# [Задачи для решения]
1 > Объясните по тексту о семейной политике, чем ситуация с поддержкой семей с детьми прежде всего отличается от ситуации с пенсиями.
2 > Допишите текст о семейной политике, начав сразу после его последнего предложения.

Ситуация в сфере поддержки семей с детьми и рождаемости в корне отличается от пенсий. Прежде всего тем, что на цели семейной политики российское государство тратит весьма скромные суммы, намного ниже большинства развитых стран. Несмотря на появление новых инструментов поддержки семей с детьми и рост рождаемости, о котором так любят говорить с высоких трибун, риски бедности семей с детьми остаются высокими. Появление второго ребенка почти с неизбежностью толкает семью на грань выживания. Почти все меры, введенные с 2007 года, направлены на финансирование вторых (и последующих) рождений, но не на длительную поддержку семей с детьми разных возрастов вплоть до их совершеннолетия.
Материнский (семейный) капитал – наиболее яркое воплощение пронаталистского характера нынешней семейной политики в России. Эта мера изначально вводилась как временная; действие ее истекает 31 декабря 2016 года. С самого начала она задумывалась как броский пиар-ход, призванный убедить население в желании государства поддержать рождение вторых и последующих детей, смену государственного курса в отношении рождаемости. Этот свой потенциал программа исчерпала. При этом использование материнского капитала ограничено достаточно узкими направлениями, а реализация этого права сопряжена с огромным количеством трудностей. В то время как многие семьи с несколькими детьми нуждаются в наличных деньгах – на текущие расходы на питание, одежду и обувь, оплату детских дошкольных учреждений, софинансирование части медицинских расходов и пр.

# [Исходные записи]
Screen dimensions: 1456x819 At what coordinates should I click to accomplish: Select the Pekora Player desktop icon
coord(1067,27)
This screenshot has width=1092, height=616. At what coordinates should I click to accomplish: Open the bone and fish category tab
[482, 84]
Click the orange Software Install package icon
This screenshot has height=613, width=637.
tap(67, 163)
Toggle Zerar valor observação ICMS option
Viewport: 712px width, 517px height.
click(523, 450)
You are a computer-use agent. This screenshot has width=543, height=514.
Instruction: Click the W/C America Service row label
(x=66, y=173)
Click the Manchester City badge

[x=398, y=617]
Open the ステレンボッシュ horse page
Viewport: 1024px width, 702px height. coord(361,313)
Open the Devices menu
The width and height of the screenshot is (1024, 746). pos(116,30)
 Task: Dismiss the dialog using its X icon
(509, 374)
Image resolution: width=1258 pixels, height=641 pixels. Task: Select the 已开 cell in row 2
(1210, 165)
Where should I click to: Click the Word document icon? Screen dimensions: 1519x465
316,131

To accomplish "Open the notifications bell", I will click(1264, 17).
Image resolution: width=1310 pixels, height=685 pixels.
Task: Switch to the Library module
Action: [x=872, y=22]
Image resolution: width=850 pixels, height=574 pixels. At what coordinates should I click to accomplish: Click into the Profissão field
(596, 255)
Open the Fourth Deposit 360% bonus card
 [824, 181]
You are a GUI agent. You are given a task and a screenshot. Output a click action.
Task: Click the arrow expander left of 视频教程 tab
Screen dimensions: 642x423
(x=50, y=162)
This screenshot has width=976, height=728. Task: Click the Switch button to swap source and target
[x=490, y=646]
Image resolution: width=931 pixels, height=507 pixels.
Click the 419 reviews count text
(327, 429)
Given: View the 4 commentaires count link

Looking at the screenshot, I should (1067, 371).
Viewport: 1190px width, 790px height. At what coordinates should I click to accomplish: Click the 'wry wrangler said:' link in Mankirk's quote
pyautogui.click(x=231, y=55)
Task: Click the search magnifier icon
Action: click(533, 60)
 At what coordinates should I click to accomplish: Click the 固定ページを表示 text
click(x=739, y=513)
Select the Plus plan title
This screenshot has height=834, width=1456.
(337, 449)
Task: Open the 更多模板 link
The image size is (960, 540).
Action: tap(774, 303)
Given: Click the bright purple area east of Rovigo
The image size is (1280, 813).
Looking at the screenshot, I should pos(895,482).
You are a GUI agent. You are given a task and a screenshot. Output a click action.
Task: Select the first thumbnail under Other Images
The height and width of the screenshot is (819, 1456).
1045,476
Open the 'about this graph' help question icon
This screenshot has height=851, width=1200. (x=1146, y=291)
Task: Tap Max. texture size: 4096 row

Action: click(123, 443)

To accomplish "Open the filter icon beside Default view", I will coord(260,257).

# [Ответы по номерам]
1 > Российское государство тратит на цели семейной политики весьма скромные суммы, намного ниже, чем большинство развитых стран.

2 >
Именно поэтому материнский капитал может быть вполне безболезненно заменен на другие формы материальной поддержки семей с детьми. Например, высвободившиеся средства можно направить на повышение детских пособий бедным и уязвимым категориям семей с детьми (независимо от числа детей), на увеличение компенсации части родительской платы за содержание ребенка в детских дошкольных учреждениях. Уровень жизни семей с детьми при этом повысится. И кто знает, может быть, понимание того, что расходы не только на рождение, но и на воспитание ребенка частично компенсируются государством, положительно скажется на динамике рождаемости. В любом случае от снижения масштабов бедности семей с детьми выиграют и сами эти семьи, и общество в целом.
Таким образом, резон в повышении эффективности социальных расходов государства имеется. И более того, можно сделать это не только не навредив, но и улучшив социально-экономический климат в обществе. С другой стороны, на мой взгляд, не должно быть знака равенства между повышением эффективности и сокращением государственных расходов. И здесь все упирается в расстановку приоритетов государственных расходов руководством страны.
Мне кажется, что в условиях старения населения, сокращения его численности и усиления мировой конкуренции на первый план выходит проблема повышения качества имеющегося человеческого капитала. Не сокращать, а наращивать расходы на образование, здравоохранение и поддержку семей с детьми должно государство. Потому что это инвестиции в будущее страны, ее процветание. Расплачиваться же за сиюминутное стремление найти экономию во всем, в том числе урезав и без того невысокие расходы на эти цели, России придется долго – дальнейшим отставанием в уровне и качестве жизни, производительности труда, усилением эмиграции населения.